Problem to solve:
Having located "Where should I" in the listing below, write out its line and every following line exactly, last line included, without the pictures.

--------------------

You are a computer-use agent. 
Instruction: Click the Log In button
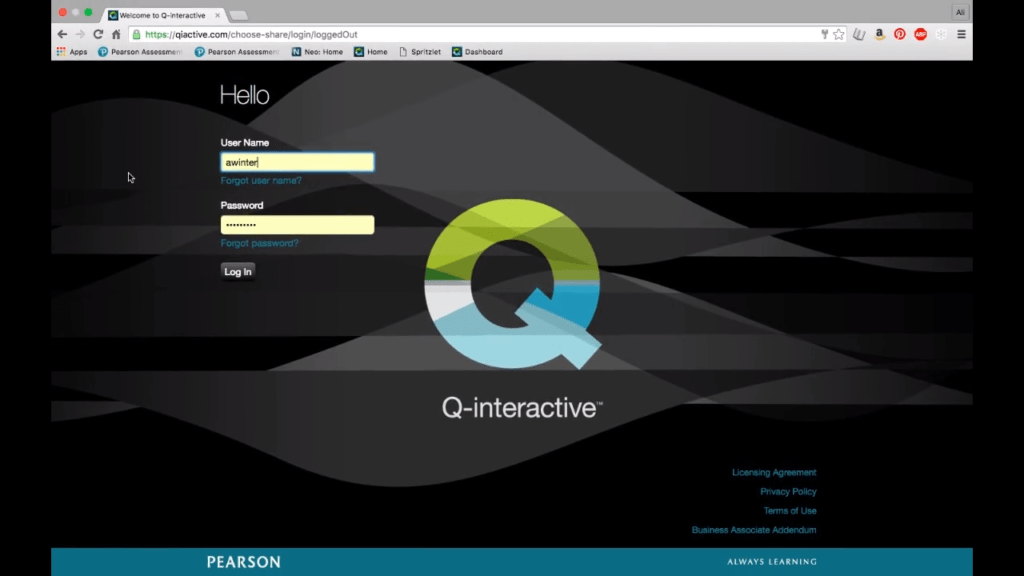pos(238,272)
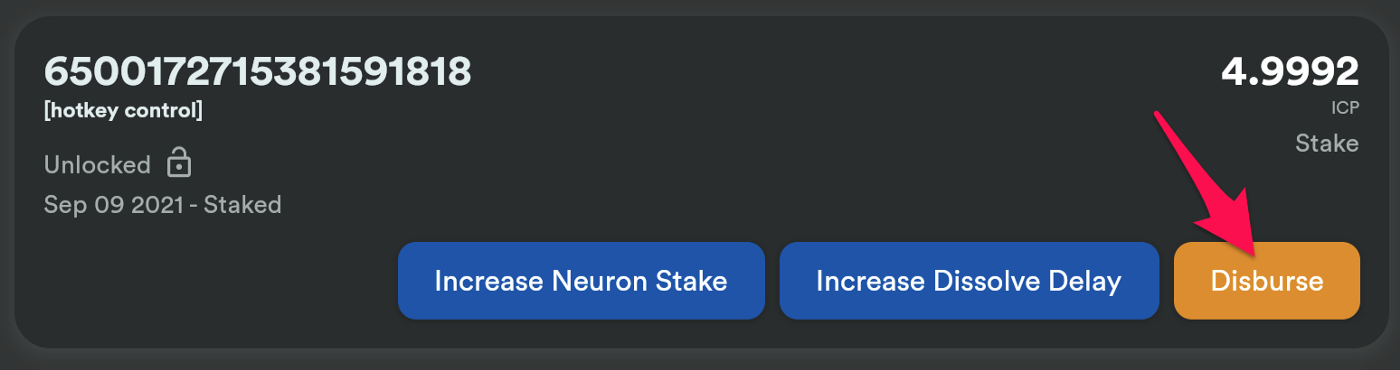Click the open padlock icon beside Unlocked

tap(178, 162)

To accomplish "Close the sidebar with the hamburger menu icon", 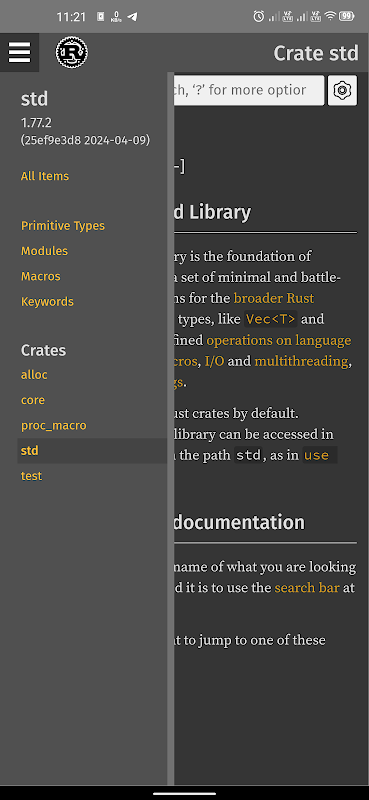I will [19, 52].
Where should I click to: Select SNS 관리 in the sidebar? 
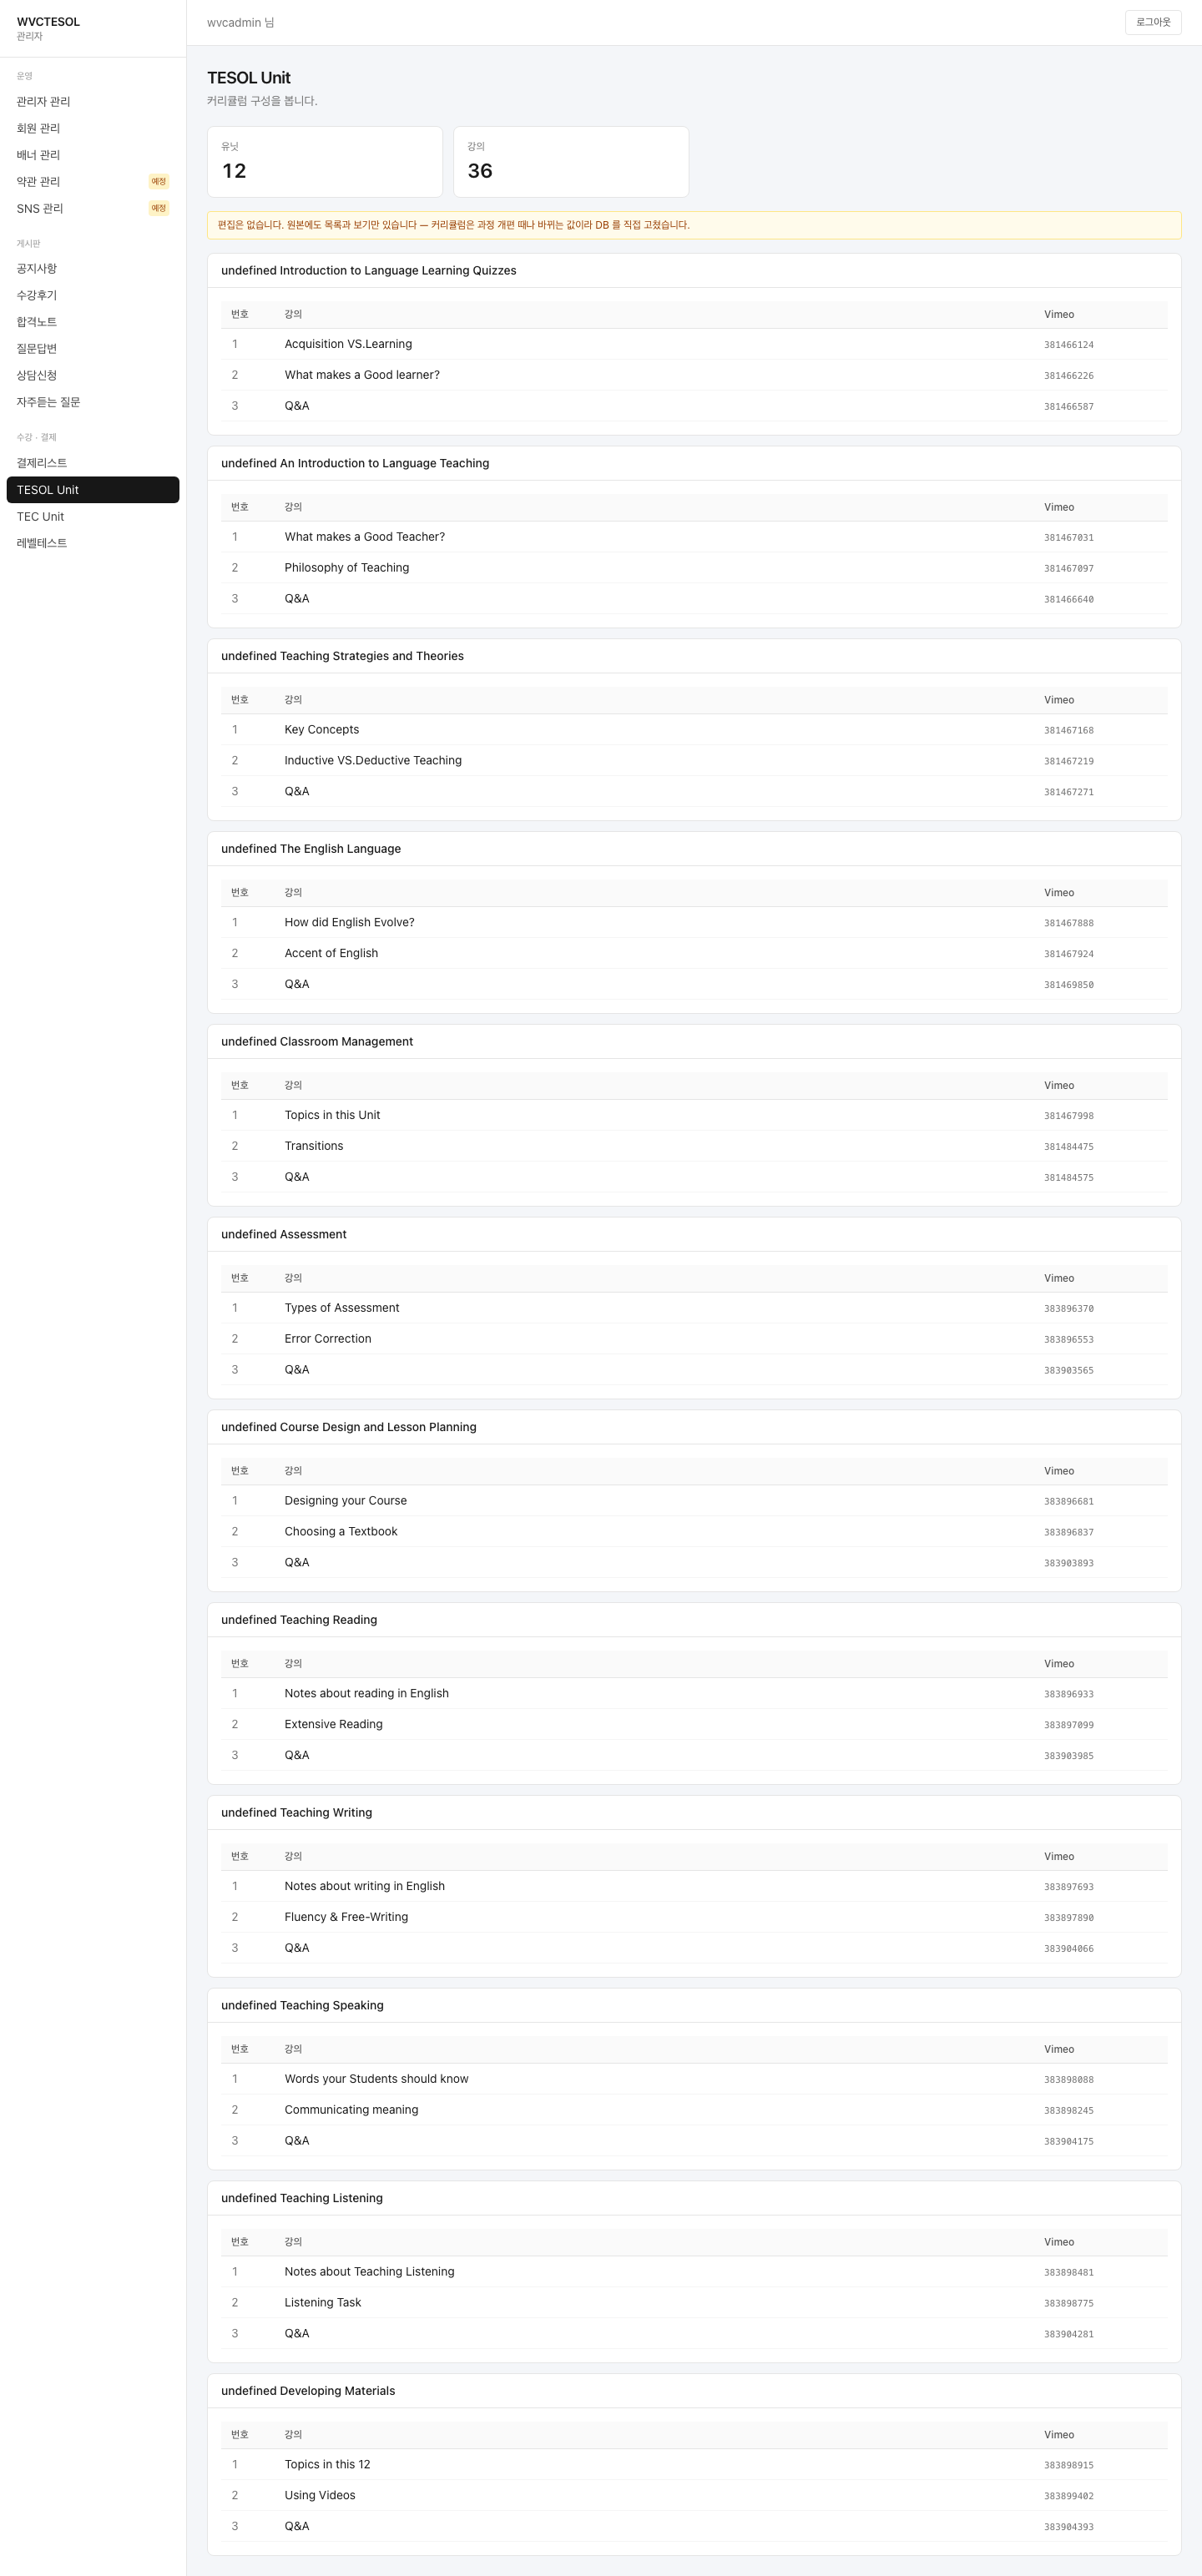click(93, 208)
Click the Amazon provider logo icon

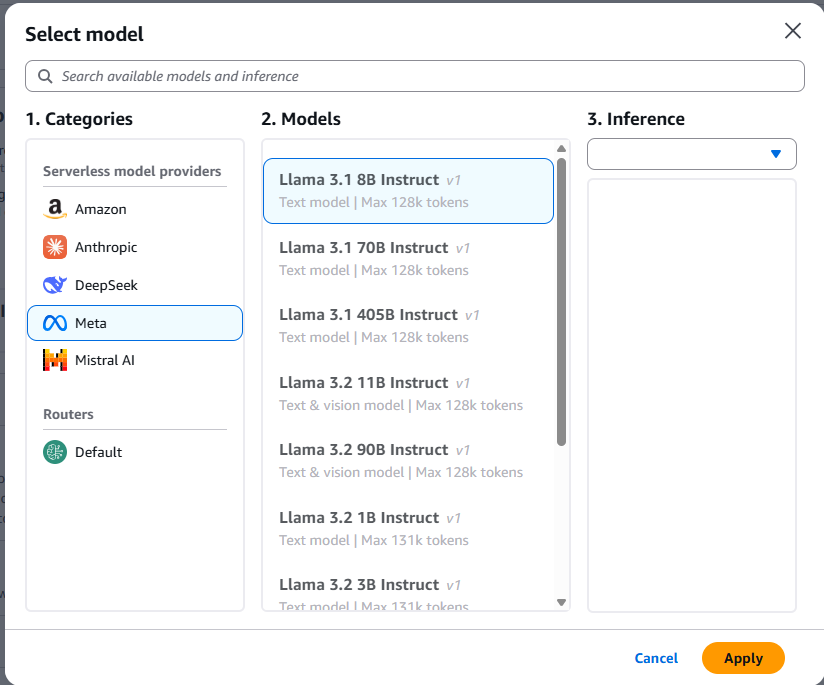tap(55, 209)
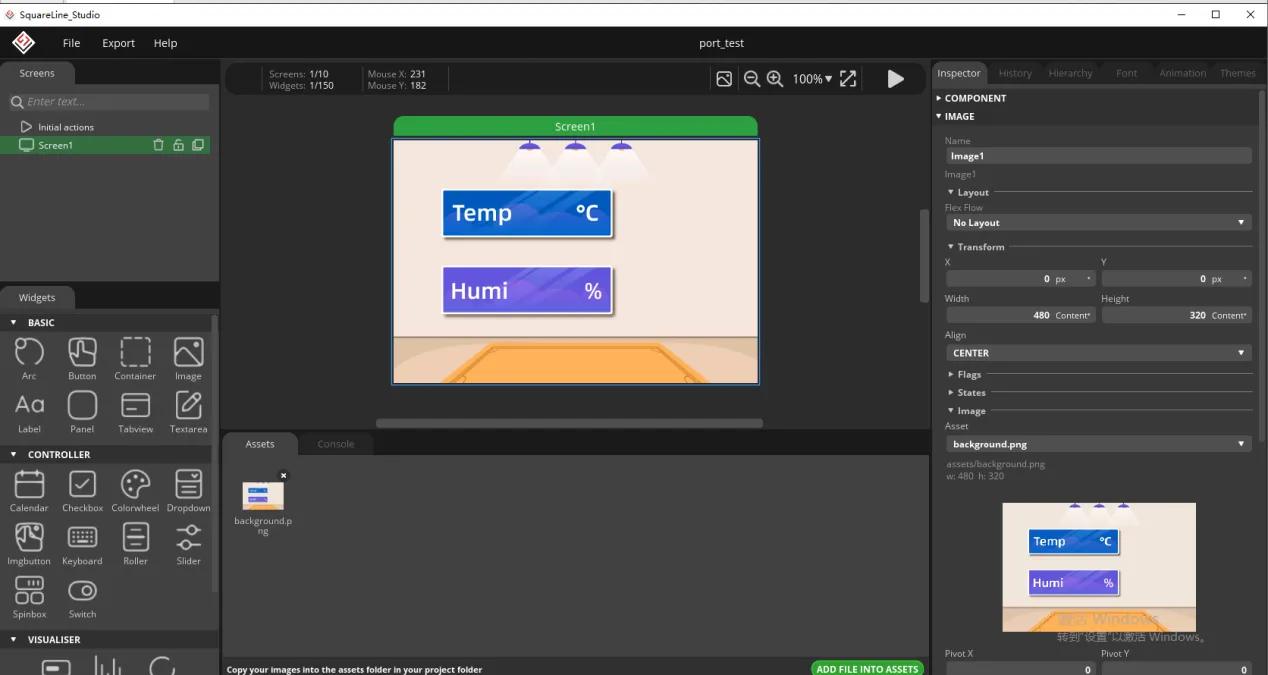Select the Slider widget
The width and height of the screenshot is (1268, 675).
(x=188, y=538)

--------------------

Exercise result:
Where should I click to: Select SNS 관리 in the sidebar? 
click(93, 208)
Click the Amazon provider logo icon

tap(55, 209)
Select the Slider widget
The width and height of the screenshot is (1268, 675).
(x=188, y=538)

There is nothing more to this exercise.